» **What you need to do**
Each record below should be printed exactly as it was written.

[[ Records to process, beginning ]]

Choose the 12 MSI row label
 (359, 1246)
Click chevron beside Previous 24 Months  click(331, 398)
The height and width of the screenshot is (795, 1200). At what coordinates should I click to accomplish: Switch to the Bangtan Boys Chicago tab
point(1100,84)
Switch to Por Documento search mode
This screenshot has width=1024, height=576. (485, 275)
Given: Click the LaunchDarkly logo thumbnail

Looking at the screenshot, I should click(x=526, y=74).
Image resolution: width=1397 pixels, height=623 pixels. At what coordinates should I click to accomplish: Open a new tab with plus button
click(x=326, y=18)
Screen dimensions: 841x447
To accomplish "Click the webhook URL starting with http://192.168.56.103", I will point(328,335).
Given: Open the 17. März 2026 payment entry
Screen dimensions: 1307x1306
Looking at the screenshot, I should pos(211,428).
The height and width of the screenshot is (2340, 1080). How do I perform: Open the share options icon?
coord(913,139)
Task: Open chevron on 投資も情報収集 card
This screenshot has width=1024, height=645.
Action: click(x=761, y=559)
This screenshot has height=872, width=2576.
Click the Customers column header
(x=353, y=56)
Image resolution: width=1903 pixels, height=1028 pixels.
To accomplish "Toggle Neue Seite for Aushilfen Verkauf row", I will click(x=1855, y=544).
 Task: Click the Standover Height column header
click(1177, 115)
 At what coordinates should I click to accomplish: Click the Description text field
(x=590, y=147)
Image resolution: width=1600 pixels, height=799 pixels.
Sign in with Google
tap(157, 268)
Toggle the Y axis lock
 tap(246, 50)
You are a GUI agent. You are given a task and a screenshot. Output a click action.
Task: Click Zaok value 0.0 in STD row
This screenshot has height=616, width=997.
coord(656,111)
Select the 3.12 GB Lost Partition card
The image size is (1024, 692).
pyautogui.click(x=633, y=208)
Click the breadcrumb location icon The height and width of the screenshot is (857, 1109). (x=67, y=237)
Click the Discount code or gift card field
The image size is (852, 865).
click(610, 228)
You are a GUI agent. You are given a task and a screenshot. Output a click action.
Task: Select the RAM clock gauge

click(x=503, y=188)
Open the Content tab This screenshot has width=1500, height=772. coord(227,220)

[[ Records to process, end ]]

» **Answer below**
Choose the 12 MSI row label
 (359, 1246)
Click chevron beside Previous 24 Months  click(331, 398)
The height and width of the screenshot is (795, 1200). At what coordinates should I click to accomplish: Switch to the Bangtan Boys Chicago tab
point(1100,84)
Switch to Por Documento search mode
This screenshot has width=1024, height=576. (485, 275)
Given: Click the LaunchDarkly logo thumbnail

Looking at the screenshot, I should click(x=526, y=74).
Image resolution: width=1397 pixels, height=623 pixels. At what coordinates should I click to accomplish: Open a new tab with plus button
click(x=326, y=18)
Screen dimensions: 841x447
To accomplish "Click the webhook URL starting with http://192.168.56.103", I will point(328,335).
Given: Open the 17. März 2026 payment entry
Screen dimensions: 1307x1306
Looking at the screenshot, I should pos(211,428).
The height and width of the screenshot is (2340, 1080). How do I perform: Open the share options icon?
coord(913,139)
Task: Open chevron on 投資も情報収集 card
This screenshot has width=1024, height=645.
Action: click(x=761, y=559)
This screenshot has height=872, width=2576.
Click the Customers column header
(x=353, y=56)
Image resolution: width=1903 pixels, height=1028 pixels.
To accomplish "Toggle Neue Seite for Aushilfen Verkauf row", I will click(x=1855, y=544).
 Task: Click the Standover Height column header
click(1177, 115)
 At what coordinates should I click to accomplish: Click the Description text field
(x=590, y=147)
Image resolution: width=1600 pixels, height=799 pixels.
Sign in with Google
tap(157, 268)
Toggle the Y axis lock
 tap(246, 50)
You are a GUI agent. You are given a task and a screenshot. Output a click action.
Task: Click Zaok value 0.0 in STD row
This screenshot has height=616, width=997.
coord(656,111)
Select the 3.12 GB Lost Partition card
The image size is (1024, 692).
pyautogui.click(x=633, y=208)
Click the breadcrumb location icon The height and width of the screenshot is (857, 1109). (x=67, y=237)
Click the Discount code or gift card field
The image size is (852, 865).
click(610, 228)
You are a GUI agent. You are given a task and a screenshot. Output a click action.
Task: Select the RAM clock gauge

click(x=503, y=188)
Open the Content tab This screenshot has width=1500, height=772. coord(227,220)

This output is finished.